--- START ---
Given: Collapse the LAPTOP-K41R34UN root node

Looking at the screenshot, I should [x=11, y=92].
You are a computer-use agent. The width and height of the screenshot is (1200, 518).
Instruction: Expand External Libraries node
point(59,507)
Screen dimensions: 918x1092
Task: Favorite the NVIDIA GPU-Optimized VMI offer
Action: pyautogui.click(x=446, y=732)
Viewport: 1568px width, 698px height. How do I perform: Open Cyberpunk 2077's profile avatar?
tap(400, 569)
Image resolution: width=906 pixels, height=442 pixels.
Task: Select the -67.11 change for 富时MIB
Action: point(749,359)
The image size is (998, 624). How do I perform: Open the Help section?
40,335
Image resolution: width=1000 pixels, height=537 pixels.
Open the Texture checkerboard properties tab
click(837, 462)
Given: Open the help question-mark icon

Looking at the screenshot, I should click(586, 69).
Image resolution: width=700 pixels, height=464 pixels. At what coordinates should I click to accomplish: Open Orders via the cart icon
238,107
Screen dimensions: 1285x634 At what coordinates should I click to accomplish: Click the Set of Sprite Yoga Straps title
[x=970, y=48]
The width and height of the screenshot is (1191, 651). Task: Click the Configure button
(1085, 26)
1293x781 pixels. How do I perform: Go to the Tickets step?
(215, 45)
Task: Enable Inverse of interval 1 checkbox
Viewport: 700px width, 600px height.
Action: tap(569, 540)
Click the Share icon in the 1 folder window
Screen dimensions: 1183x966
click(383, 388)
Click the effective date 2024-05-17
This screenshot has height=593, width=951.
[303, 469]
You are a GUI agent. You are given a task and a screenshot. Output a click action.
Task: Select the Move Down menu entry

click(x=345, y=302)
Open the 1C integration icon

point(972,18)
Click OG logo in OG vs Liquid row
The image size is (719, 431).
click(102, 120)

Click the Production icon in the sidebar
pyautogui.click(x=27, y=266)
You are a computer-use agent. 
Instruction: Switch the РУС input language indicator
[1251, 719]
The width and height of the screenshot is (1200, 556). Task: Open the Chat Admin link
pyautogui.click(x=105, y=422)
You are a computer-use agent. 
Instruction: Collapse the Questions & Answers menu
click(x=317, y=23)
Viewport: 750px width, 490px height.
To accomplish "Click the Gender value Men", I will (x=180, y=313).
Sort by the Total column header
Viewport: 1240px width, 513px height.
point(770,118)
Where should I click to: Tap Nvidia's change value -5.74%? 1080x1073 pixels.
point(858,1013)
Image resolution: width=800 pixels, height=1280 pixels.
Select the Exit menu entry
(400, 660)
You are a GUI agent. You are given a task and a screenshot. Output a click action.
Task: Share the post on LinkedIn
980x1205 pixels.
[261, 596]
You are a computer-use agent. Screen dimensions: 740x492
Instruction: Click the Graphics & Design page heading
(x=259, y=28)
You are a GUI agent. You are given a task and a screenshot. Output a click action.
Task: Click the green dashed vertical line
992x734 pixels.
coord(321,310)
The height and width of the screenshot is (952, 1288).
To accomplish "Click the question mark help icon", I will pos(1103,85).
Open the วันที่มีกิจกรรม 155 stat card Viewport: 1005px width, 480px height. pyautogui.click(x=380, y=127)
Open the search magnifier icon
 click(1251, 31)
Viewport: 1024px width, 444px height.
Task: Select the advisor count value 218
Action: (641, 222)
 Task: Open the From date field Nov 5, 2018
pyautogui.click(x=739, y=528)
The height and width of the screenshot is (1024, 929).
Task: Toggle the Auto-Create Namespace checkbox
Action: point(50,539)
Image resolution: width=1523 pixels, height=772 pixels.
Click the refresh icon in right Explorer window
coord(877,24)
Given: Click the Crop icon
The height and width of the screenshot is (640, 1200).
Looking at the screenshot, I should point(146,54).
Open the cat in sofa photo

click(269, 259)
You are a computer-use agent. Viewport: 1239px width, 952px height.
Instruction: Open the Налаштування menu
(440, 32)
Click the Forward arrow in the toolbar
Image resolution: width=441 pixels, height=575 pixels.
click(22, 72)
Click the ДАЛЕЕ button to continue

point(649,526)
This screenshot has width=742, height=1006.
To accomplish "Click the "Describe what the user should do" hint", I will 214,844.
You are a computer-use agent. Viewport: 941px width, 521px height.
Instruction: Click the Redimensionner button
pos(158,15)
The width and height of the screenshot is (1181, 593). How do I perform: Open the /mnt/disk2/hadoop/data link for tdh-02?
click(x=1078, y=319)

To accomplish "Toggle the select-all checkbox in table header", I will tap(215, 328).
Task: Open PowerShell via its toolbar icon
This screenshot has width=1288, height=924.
--- END ---
## EXERCISE
A complete answer lists each line of the data that holds the word "header".

## TASK RESULT
Sort by the Total column header
To accomplish "Toggle the select-all checkbox in table header", I will tap(215, 328).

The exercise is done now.